ArcelorMittal Belgium, a partner within the Smart Delta Resources network, aims to be climate neutral by 2050. With the Steelanol plant in Ghent, the company shows how CO (carbon monoxide) from industrial residual gases is converted into ethanol, a raw material for fuels and the chemical sector. A paragon of circular economy and industrial innovation.

But innovation alone is not enough. Strict European rules not designed for innovative processes like Steelanol threaten to make it disappear. This is a missed opportunity, not only for ArcelorMittal, but for the entire industrial transition.
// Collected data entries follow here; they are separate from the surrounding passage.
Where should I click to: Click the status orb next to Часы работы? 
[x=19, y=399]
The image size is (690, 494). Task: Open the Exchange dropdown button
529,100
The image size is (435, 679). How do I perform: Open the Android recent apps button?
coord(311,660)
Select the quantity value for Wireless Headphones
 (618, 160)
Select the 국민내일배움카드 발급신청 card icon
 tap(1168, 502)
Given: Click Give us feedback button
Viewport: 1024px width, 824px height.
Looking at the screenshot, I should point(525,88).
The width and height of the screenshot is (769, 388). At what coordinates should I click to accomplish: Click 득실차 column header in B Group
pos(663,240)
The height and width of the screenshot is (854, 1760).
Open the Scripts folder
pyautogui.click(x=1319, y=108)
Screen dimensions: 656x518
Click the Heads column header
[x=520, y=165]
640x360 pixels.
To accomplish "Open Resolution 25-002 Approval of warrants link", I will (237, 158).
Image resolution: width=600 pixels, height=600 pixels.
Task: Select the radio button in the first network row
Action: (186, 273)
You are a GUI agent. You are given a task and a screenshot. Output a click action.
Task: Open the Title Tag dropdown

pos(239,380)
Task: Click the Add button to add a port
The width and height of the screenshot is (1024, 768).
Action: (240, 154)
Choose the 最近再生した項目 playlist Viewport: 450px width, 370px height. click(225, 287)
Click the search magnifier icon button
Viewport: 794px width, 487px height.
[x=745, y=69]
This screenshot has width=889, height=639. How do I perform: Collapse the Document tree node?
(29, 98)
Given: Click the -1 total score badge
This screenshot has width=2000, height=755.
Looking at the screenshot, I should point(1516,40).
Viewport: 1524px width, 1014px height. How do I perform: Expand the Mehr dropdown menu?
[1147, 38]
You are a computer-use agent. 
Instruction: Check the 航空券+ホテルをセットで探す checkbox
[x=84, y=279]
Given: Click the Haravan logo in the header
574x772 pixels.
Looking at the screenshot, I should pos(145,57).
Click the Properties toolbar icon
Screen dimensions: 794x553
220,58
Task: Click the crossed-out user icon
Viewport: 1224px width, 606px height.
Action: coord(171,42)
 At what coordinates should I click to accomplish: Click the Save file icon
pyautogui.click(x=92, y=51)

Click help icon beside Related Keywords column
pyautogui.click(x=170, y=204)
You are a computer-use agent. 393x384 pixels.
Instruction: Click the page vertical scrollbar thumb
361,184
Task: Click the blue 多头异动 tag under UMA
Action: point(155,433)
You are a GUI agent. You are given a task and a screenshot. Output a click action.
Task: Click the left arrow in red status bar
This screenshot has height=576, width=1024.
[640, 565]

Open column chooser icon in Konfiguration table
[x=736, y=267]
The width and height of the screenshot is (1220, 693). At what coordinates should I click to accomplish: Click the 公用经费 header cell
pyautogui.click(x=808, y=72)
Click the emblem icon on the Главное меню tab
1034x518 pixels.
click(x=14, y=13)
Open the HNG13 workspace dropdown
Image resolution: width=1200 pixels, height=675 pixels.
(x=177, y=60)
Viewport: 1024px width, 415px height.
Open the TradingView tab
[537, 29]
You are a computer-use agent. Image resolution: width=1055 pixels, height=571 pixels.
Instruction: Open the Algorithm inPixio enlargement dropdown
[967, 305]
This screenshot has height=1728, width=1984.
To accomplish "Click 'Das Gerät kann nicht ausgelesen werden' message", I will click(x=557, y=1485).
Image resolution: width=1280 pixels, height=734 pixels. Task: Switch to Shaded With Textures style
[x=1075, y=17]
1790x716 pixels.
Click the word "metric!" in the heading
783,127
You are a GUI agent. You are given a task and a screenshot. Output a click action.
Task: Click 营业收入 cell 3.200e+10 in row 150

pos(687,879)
Why is Steelanol not profitable today?

The technological process works but there are still technical and operational problems that have prevented the design capacity from being achieved yet. ArcelorMittal is hopeful that these will be resolved in the coming year. So it is mainly the regulatory context that makes the project unprofitable:
- Certification as advanced biofuel is possible but in minimal quantities
- Certification as a recycled fuel is not possible
- CO₂ savings risk not being factored into the company's climate goals.
Without appropriate regulation, Steelanol remains sustainable but not viable. And that slows down the industrial transition.


What is needed and why now?

Shutdown is imminent within one to one-and-a-half years. The plant is operational, but without an appropriate regulatory framework, a profitable business case is not feasible. 35 jobs are at stake and Europe risks losing a pioneering project that came about with the encouragement of governments.

What ArcelorMittal is asking for is not a subsidy, but a regulatory framework that enables innovation:

1.    Regulatory framework for circular fuels adapted to the innovative nature of Steelanol.
2.    Recognition of CO₂ savings.
3.    Policy space for pioneering projects that demonstrate what is already technically possible.

In addition, a technology-neutral approach is crucial. Europe focuses heavily on hydrogen as the climate solution, while workable alternatives such as Steelanol are already saving CO₂ today. Innovation should not be limited to one route.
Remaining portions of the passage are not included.